# Information given

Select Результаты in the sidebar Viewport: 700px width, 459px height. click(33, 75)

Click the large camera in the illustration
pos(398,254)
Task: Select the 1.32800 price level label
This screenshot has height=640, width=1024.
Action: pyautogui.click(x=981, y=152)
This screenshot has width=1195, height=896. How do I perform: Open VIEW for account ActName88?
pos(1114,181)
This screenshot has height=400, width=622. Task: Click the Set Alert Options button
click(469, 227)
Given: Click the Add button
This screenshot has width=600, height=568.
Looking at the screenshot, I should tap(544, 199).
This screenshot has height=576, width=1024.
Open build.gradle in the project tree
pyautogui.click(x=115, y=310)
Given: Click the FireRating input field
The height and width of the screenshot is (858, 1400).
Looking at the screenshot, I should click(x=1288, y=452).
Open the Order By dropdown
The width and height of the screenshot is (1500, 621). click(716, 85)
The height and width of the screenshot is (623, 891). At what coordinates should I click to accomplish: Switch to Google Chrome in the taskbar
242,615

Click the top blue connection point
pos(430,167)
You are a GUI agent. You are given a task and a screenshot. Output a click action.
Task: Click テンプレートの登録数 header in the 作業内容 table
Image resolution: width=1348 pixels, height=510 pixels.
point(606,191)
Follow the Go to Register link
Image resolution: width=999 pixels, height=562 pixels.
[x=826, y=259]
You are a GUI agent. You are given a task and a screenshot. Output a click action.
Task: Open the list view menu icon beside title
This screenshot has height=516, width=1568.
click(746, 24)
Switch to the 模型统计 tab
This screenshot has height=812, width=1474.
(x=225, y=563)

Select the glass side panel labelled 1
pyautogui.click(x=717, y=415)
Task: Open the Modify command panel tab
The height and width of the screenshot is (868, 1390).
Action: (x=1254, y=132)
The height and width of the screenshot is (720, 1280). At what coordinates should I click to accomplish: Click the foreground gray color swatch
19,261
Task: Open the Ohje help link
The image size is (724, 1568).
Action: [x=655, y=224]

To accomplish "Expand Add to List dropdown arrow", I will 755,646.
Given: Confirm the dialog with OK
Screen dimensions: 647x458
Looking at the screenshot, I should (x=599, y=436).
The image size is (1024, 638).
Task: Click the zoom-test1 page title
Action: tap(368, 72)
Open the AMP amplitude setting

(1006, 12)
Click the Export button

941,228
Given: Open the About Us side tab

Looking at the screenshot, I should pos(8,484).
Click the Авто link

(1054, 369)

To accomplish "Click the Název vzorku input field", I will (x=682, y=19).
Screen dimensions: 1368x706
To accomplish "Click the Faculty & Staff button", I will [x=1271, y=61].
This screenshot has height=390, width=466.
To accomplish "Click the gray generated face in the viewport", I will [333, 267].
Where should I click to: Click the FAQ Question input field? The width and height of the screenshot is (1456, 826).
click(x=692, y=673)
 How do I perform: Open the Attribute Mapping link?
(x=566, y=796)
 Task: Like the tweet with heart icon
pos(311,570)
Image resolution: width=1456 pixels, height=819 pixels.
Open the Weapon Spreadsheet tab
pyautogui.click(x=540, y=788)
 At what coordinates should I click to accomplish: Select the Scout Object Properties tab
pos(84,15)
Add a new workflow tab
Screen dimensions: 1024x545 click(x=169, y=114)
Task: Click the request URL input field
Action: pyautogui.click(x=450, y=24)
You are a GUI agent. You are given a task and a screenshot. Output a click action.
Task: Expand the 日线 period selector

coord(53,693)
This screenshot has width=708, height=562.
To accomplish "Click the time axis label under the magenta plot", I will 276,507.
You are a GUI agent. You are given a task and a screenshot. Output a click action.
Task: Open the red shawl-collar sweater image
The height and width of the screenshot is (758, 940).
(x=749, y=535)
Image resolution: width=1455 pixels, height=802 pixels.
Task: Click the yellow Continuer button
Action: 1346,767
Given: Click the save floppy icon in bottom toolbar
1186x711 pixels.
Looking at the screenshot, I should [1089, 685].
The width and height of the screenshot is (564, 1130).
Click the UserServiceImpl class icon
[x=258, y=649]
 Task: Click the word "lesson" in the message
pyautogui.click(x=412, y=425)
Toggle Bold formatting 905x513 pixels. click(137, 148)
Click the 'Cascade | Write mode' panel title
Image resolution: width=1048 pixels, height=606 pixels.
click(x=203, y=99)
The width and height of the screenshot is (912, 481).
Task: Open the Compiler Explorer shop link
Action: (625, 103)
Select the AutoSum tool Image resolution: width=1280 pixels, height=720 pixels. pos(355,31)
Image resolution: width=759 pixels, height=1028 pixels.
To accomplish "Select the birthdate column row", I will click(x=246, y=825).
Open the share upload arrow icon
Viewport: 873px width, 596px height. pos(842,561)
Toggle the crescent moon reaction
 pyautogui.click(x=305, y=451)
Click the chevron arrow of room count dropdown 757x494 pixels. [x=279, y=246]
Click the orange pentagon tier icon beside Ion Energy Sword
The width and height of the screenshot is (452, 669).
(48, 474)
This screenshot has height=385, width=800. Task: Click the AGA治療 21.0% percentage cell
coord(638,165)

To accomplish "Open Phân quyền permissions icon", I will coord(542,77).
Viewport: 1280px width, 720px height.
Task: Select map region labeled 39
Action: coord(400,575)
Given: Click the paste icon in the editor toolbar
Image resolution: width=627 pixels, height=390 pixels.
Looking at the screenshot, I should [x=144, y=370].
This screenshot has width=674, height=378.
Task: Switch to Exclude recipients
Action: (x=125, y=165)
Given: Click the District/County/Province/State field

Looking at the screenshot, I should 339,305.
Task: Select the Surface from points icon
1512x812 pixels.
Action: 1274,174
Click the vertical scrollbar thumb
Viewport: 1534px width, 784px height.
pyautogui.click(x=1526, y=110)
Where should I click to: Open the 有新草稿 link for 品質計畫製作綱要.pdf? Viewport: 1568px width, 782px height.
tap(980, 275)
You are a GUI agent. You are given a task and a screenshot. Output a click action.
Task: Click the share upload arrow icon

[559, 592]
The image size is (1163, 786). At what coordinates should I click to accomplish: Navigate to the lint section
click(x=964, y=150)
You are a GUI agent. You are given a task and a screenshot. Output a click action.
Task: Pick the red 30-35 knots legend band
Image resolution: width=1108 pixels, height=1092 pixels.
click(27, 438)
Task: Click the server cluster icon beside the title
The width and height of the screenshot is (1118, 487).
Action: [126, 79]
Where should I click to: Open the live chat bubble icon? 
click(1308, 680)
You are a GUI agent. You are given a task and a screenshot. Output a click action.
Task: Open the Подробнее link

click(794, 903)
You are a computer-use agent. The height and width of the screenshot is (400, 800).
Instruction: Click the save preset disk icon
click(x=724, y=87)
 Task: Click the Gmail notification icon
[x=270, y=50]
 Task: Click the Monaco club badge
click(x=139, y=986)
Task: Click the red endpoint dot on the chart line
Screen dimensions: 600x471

# What is required
Look over the material above and report each line holding "toolbar".

# Problem solution
Given: Click the save floppy icon in bottom toolbar
Given: Click the paste icon in the editor toolbar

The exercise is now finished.